Poster A61, Saturday, March 25, 5:00 – 7:00 pm, Pacific Concourse
Smaller N400 Amplitudes are Reflected in Creative Individuals
Kristina Pfeifer1, Gavin Dowd2, Reza Ghafur2, Alejandro Heredia2, Mark W. Geisler2; 1San Francisco State University
Recalling uncommon information is thought to be a unique characteristic within creative individuals (Mednick, 1962). To test this theory we examined the amplitude of the N400, which becomes larger in negativity when processing unrelated semantic information (Bentin et al., 1985). Due to the ease in which creative individuals produce meaning from unrelated associates (Benedek et al., 2012), smaller N400 amplitudes were predicted in response to remote word pairs.
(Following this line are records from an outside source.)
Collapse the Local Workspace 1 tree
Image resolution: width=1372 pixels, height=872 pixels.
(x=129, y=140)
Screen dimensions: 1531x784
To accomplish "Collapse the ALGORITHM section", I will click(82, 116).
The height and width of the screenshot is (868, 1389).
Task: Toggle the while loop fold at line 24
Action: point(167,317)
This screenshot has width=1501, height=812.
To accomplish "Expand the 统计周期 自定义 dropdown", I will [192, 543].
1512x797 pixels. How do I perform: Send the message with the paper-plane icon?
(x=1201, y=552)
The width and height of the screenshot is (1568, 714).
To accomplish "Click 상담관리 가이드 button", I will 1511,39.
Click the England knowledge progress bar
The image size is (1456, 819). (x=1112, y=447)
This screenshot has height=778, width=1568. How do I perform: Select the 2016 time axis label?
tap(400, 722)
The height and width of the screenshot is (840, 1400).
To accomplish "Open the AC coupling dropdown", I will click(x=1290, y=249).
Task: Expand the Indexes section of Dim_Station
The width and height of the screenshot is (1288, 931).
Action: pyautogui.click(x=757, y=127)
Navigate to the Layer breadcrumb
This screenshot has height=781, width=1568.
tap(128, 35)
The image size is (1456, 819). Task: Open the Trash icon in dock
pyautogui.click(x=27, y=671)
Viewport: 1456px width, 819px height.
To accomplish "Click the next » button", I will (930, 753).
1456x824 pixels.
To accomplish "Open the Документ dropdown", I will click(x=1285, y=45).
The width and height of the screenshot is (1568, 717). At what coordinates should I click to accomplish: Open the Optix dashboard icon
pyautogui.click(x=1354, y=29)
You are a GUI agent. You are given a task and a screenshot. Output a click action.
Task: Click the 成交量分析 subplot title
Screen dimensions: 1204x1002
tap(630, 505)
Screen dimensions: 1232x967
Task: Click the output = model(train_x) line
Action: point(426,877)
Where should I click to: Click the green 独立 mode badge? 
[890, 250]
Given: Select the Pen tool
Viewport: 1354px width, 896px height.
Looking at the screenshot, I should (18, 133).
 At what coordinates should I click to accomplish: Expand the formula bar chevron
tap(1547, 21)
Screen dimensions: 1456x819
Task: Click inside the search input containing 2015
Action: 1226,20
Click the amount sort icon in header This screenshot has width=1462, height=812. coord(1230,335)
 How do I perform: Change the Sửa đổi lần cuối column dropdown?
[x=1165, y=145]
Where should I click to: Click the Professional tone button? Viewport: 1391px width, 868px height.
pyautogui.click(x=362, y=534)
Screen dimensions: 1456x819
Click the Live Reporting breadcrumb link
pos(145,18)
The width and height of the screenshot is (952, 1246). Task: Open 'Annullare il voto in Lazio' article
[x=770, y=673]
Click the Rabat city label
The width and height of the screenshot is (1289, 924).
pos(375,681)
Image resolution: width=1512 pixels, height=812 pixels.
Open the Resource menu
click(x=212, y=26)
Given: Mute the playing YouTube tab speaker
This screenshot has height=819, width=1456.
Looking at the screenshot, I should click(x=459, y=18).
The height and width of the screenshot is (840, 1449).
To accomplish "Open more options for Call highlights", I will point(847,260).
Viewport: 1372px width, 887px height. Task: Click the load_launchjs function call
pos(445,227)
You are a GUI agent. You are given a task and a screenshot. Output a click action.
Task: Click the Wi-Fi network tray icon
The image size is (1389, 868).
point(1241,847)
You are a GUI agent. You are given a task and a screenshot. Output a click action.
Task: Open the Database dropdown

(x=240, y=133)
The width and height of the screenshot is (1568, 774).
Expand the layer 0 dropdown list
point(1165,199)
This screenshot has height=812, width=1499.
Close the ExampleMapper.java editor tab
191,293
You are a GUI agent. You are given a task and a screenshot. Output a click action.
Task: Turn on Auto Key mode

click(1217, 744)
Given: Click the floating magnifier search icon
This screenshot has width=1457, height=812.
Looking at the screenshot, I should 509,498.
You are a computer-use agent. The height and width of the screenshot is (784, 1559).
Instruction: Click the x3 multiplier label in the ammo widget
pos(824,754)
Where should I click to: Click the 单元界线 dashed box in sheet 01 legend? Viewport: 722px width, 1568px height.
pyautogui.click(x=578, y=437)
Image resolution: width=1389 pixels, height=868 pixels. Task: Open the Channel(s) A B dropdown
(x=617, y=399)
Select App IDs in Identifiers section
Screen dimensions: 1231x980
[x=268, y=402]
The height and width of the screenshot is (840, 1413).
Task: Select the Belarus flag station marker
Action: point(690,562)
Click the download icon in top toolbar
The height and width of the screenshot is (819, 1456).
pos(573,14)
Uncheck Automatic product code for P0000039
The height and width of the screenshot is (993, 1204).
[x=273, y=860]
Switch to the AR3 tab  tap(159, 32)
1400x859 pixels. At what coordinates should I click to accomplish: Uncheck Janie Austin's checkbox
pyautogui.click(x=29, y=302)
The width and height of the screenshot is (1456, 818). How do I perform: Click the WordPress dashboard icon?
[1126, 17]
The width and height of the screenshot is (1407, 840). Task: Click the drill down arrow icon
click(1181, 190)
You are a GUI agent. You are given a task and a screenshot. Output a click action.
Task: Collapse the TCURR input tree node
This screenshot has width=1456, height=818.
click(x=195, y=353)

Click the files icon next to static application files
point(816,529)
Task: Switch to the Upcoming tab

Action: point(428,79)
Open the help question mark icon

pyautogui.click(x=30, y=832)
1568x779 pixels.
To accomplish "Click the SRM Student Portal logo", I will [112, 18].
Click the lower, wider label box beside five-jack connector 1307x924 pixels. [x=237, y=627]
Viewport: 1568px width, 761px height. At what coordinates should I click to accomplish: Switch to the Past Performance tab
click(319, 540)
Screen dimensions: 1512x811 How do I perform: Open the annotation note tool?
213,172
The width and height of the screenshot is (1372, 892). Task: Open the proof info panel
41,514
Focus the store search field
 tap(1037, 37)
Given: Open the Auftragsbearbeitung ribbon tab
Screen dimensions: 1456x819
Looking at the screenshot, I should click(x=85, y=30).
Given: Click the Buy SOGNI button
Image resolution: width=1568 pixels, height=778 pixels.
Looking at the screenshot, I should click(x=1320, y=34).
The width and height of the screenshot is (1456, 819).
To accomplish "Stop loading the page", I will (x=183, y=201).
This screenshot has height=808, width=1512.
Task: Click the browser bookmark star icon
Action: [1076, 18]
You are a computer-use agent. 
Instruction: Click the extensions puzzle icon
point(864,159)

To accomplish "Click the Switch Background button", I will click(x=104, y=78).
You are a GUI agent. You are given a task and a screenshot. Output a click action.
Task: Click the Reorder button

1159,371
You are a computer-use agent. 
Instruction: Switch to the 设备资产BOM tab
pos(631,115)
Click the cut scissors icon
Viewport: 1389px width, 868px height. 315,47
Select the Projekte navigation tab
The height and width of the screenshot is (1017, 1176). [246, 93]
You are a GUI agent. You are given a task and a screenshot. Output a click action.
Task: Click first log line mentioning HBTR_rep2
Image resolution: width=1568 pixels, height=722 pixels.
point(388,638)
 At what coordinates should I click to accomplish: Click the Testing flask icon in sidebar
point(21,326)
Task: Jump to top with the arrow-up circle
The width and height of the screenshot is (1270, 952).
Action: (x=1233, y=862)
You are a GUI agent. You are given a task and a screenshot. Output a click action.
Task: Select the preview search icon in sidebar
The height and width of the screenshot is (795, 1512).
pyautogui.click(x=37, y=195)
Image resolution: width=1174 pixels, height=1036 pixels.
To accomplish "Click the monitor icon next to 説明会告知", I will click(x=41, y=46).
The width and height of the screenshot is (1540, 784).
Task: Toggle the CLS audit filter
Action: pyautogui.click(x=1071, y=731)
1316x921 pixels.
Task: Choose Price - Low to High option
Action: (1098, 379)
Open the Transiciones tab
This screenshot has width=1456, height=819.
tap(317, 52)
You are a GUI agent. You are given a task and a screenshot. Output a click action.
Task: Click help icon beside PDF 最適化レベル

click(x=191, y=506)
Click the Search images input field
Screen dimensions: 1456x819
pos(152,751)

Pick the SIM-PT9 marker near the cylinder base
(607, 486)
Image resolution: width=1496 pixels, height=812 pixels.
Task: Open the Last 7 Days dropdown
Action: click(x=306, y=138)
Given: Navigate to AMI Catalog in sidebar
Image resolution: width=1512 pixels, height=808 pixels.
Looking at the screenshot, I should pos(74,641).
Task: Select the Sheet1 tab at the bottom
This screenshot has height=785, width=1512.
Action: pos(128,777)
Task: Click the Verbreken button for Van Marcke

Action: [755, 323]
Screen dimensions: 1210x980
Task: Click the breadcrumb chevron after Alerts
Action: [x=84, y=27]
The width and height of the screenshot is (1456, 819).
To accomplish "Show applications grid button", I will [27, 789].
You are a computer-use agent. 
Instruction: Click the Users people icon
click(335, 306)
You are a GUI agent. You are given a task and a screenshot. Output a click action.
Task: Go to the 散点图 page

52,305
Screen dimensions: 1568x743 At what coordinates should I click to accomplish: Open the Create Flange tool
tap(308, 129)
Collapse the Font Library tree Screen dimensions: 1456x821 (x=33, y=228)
Participants (N = 45) were asked to try and form an association while viewing related, indirect and unrelated word pairs while electroencephalography was recorded form 9 electrode sites. Three measures of creativity were examined separately: divergent thinking, creative personally, and scientific creative achievement. N400 amplitude was largest for unrelated word pairs, intermediate for indirect word pairs, and smallest for related word pairs, with the difference between conditions greatest at electrode site P4. Based on this finding, which is consistent with previous N400 studies on word reading (Federmeir & Kutas, 1999), electrode site P4 was used for analysis. Subtraction waveforms yielded two conditions of interest: the unrelated effect (unrelated minus related) and the indirect effect (indirect minus related). A significant positive correlation was found for the indirect effect indicating that those high in scientific creative achievement, divergent thinking and creative personality had smaller N400 amplitudes (all rs ≥ .307). For the unrelated effect, the same positive correlation was found for scientific creative achievement and creative personality (all rs ≥ .355).